As most of us know, the Bloods/Kainai live on Canada’s largest reserve, which has a population of over 12,000 people. Currently, there are 8,000 members living on the reserve, a land mass the size of 1,300 square kilometres. As with a growing population, there is bound to be issues and two at the top of this list are the Tribe’s waste collection and illegal dumping. 

“One of the biggest problems we have is only having two trucks for the entire Reserve. When everything is in full swing there are over 1,000 places to pick-up, including homes and businesses that need garbage collection and disposal,” says Joe Healy, Director of Blood Tribe Public Works (BTPW).

Recently, one truck was sent in for repairs and inspection, which left only one truck to collect the scheduled garbage pick-ups.

“We have an old garbage truck,” says Healy.

“We are in the process of getting it functional, so hopefully within the coming weeks we’ll have three garbage trucks.”

The Blood Tribe pays $250,000 a year to Chief Mountain Regional Solid Waste Authority, in order to provide members access to all waste transfer sites surrounding the Reserve. This way, members have additional places to dispose their garbage. The waste transfer sites associated with Cardston County that Tribal members have access to, since it’s paid for by the Tribe are: Glenwood/Hill Spring, Mountain View, Spring Coulee, Magrath and Cardston as well as the town’s waste bins. Each site listed has different operation times and no identification is required to use them. The Waste Authority just asks that garbage be bagged and materials are sorted when they’re being dropped off. In an effort to address the issue of illegal dump sites, Healy encourages Blood Tribe members to use these waste transfer sites to dispose their garbage.

“There are over 41 major illegal dump sites and over 100 smaller illegal dump sites on the reserve. We need to get away from people dumping just anywhere,” says Healy.

The dump site east of Standoff is now a waste transfer site, but during its last stage of acquiring operators, equipment and trucks, COVID-19 hit and halted all progress. However, the Blood Tribe’s new waste transfer site should be in operation by September 2020. As for Tribal members using the Standoff waste transfer site, Healy has this reminder. 

“When people bring their garbage to the waste transfer site, please put your garbage in the building. It prevents it from blowing away.”

Healy wants to encourage the members of Kainai to be patient with the garbage collectors and also to help one another. For insurance and COVID-19 reasons, operators are not allowed into any homes or to be handling anyone’s garbage. If community members know of an elder, relative or fellow Tribal member who needs help in disposing of their garbage, Healy asks if you could please help them out. 
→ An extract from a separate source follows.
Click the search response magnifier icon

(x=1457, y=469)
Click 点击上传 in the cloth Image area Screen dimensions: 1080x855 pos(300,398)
“If people need garbage pick-up please call the office at 403-737-2540. Our receptionist will help address your issues and will add you to the schedule,“ says Healy.

As for the Blood Tribes garbage collection, only elders and persons with disabilities are not suppose to be charged a fee. The fees for garbage collection is $5.00 per pick-up or $20.00 for a month. Garbage fees, are usually overlooked by Tribe members states Healy, but regardless of the situation, everyone’s garbage is still collected. 

To help ease the load on current employees, BTPW will soon have summer students joining in to help out. 

“We also are in the process of constructing a new landfill on the north end of the reserve. We are just waiting for directions from Chief and Council,” says Healy.

“Indian Affairs (ISC) is willing to fund the whole project and the majority of people we have met with on the reserve think that a landfill is a good idea.”

Over this past year, public consultation meetings were held for Blood Tribe members regarding the proposed landfill site. The purpose of these meetings was to provide Blood Tribe members the opportunity to get information about the project and have questions answered, while providing them a chance to give input.

“We’re asking people to be patient,” says Healy.

“We’re trying to get to everybody. The biggest issue is not having the manpower.”